Configure Azure Private Link and CDF
Azure Private Link enables you to access Cognite Data Fusion (CDF) over a private endpoint. Traffic between your virtual network and CDF uses the Microsoft backbone network and isn't exposed to the public internet.
Follow the steps in this article to set up a private endpoint to access the Cognite API. The steps include submitting information to Cognite to configure your CDF project(s) to reject traffic from sources other than the Private Link service.
Currently, you can only request Private Link to be enabled for new CDF projects, not for existing ones.
Make sure that you exchange confidential information through a secret and encrypted channel, for example via Yopass.
Prerequisites
To complete the configuration, you need to be a network administrator or use infrastructure-as-code automation, with permission to create Azure private endpoints.
Step 1: Request a Private Link connection alias from Cognite
-
If you have purchased Private Link, contact Cognite customer support and request a Private Link connection alias for your CDF project(s).
-
Make a note of the alias you receive from Cognite. It'll look similar to this:
cdf-api.361db72b-......-52a2bf4c6832.westeurope.azure.privatelinkservice
Step 2: Create a private endpoint in Azure
-
Follow the Azure documentation to create a private endpoint.
-
When prompted, select Connect to an Azure resource by resource ID or alias, and enter the connection alias you received from Cognite.
-
For Request message, enter the name of your CDF organization.
-
Fill in the remaining information according to your organization's preferences to create the private endpoint.

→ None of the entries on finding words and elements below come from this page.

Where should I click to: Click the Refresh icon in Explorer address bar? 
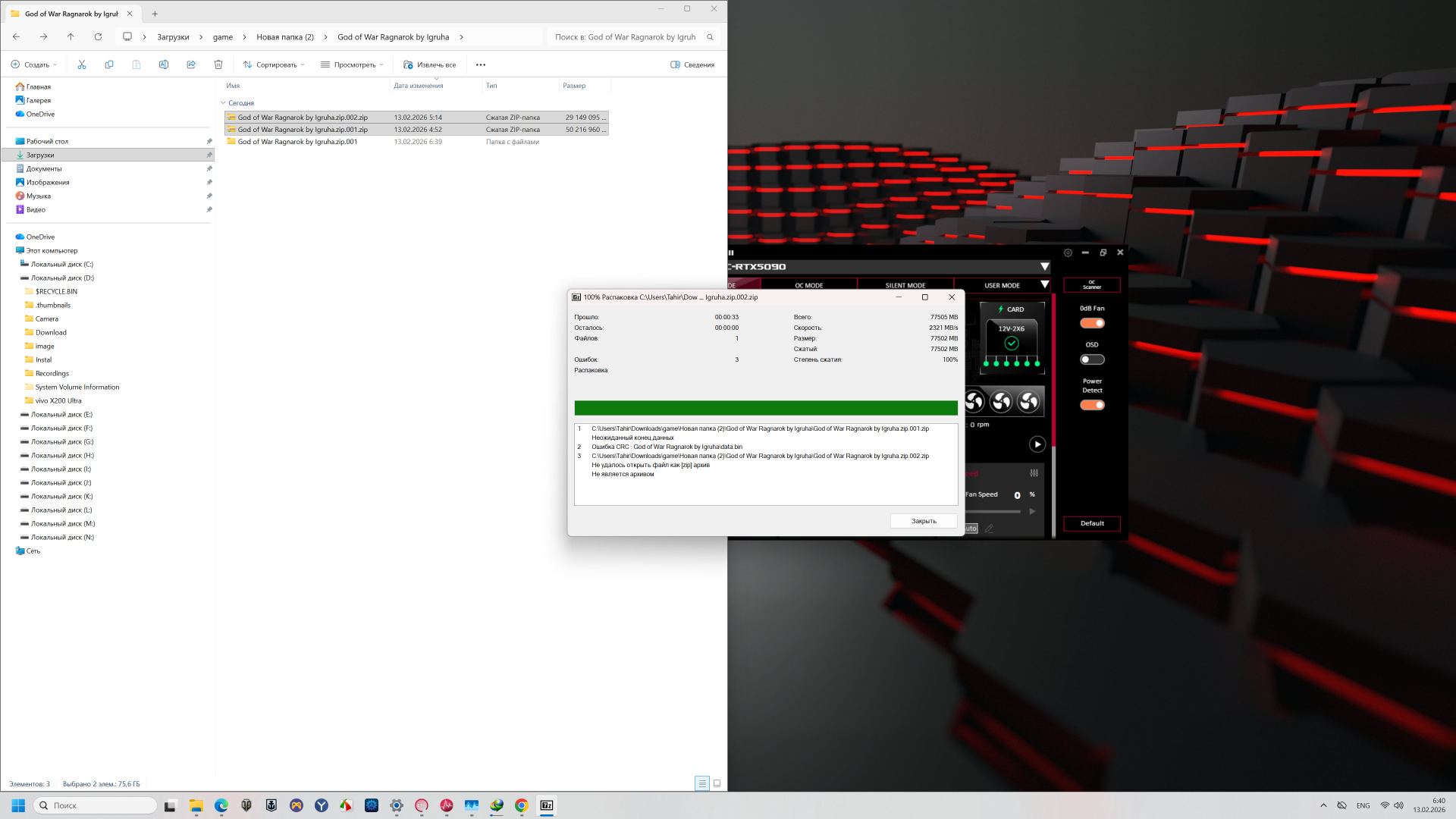[x=98, y=36]
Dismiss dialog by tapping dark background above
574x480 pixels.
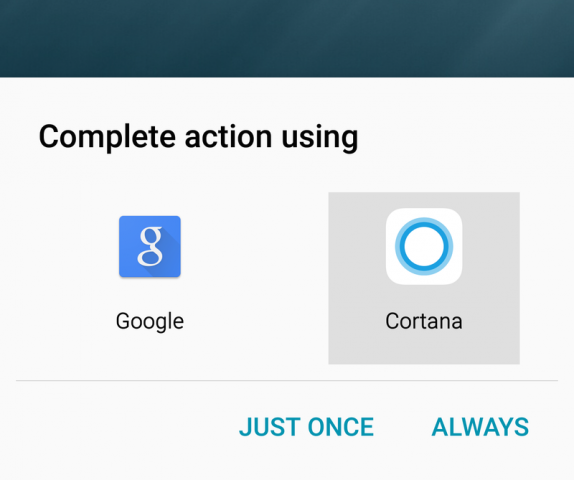tap(287, 38)
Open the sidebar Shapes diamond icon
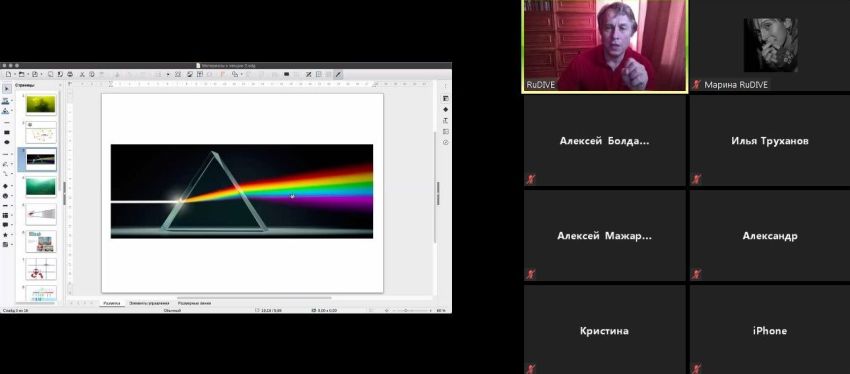The width and height of the screenshot is (850, 374). pos(446,109)
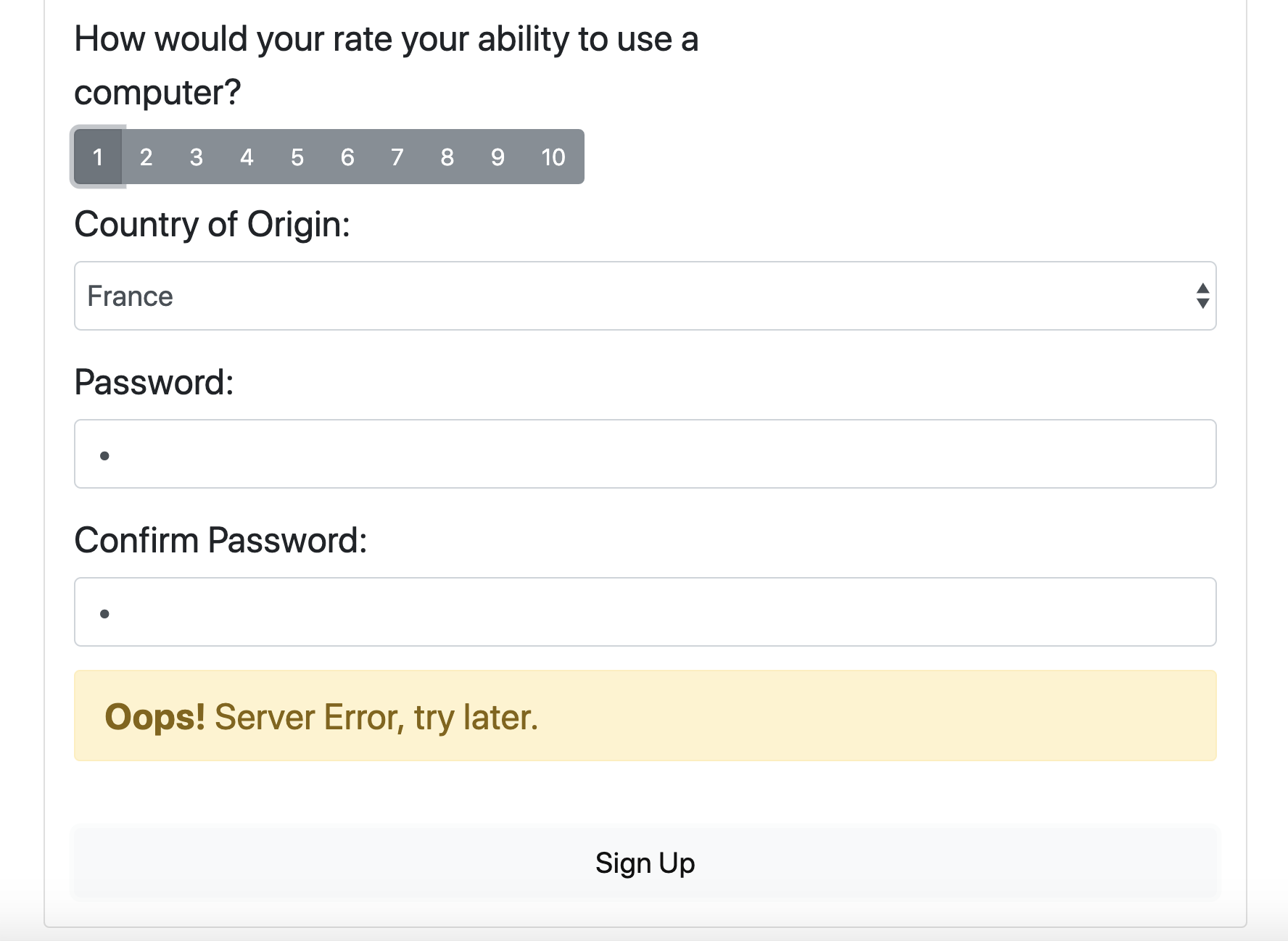Focus the Password input field
Viewport: 1288px width, 941px height.
pyautogui.click(x=644, y=453)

Step 3: Provide the private endpoint details to Cognite
-
Contact Cognite customer support and provide the private endpoint details they need to configure your CDF project(s):
-
The Resource GUID of the private endpoint:
-
The Private IPv4 address of the private endpoint network interface controller (NIC):
-
Step 4: Receive your base URL from Cognite
-
Make a note of the base URL you receive from Cognite. It'll be in this format:
pNNN.plink.<cluster>.cognitedata.com -
Use the base URL to register the Cognite API and applications and register and configure other applications and components.